INPUT -
* BEGIN *

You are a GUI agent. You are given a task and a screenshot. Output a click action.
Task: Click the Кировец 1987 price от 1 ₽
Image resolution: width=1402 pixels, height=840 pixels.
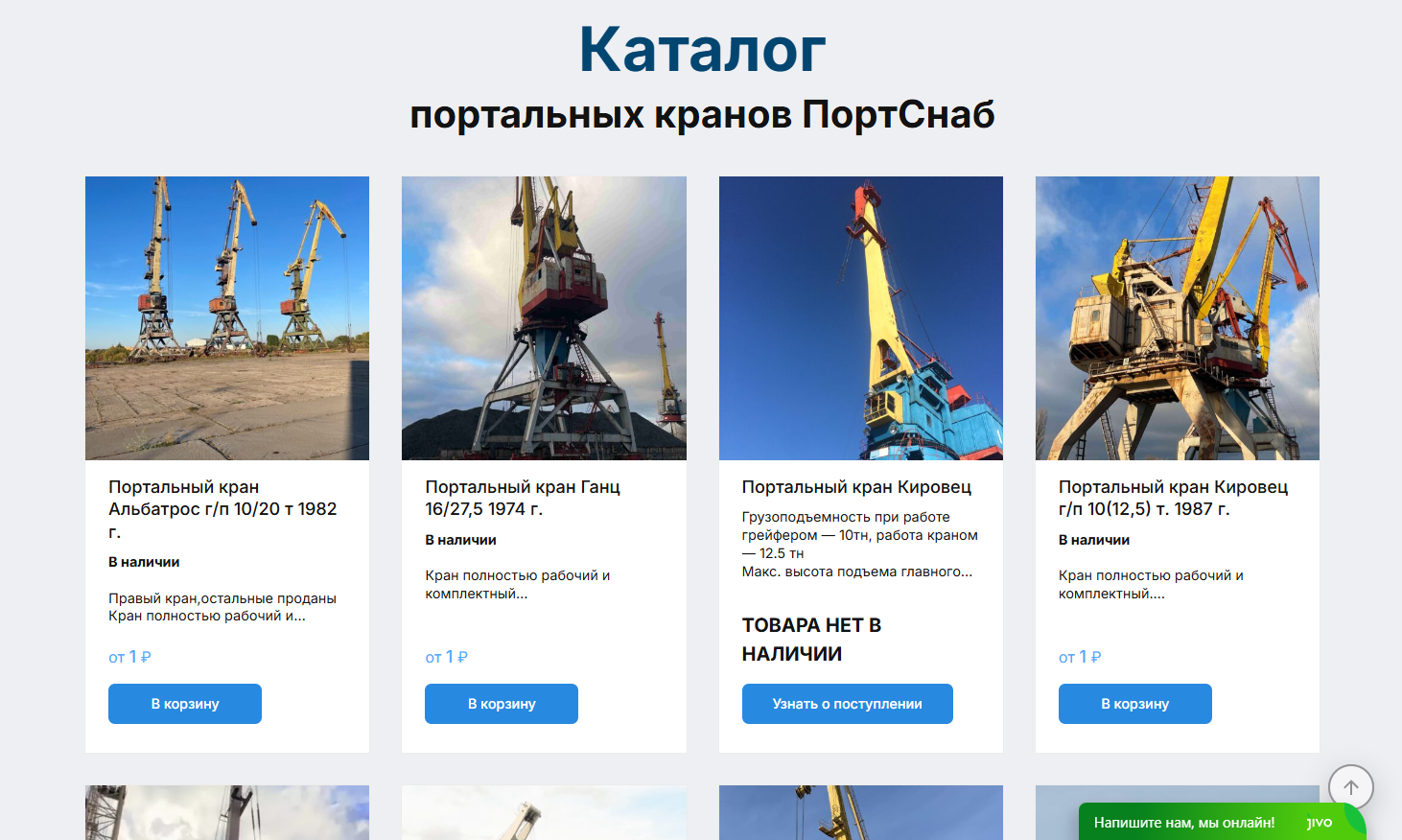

* END *
* BEGIN *

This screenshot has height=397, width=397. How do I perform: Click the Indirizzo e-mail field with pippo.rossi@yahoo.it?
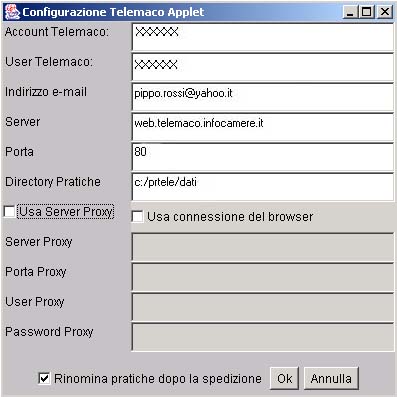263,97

* END *
* BEGIN *

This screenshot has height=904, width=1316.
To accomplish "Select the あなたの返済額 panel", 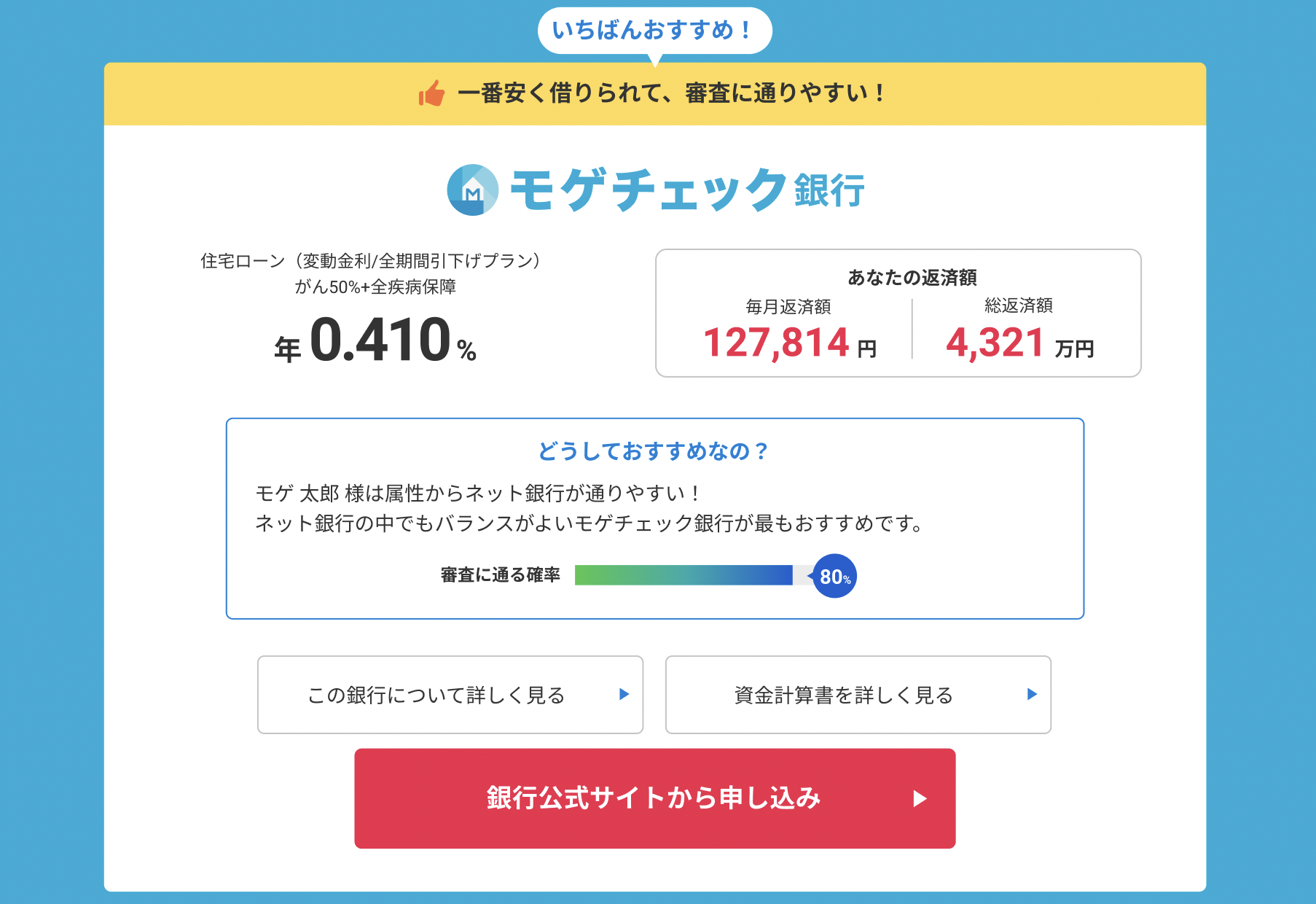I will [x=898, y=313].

* END *

GIVEN PROBLEM - List every line of the records that contains the string "This", treating uppercase and lowercase letters as different.

TASK RESULT -
This screenshot has height=397, width=397. How do I perform: Click the Indirizzo e-mail field with pippo.rossi@yahoo.it?
This screenshot has height=904, width=1316.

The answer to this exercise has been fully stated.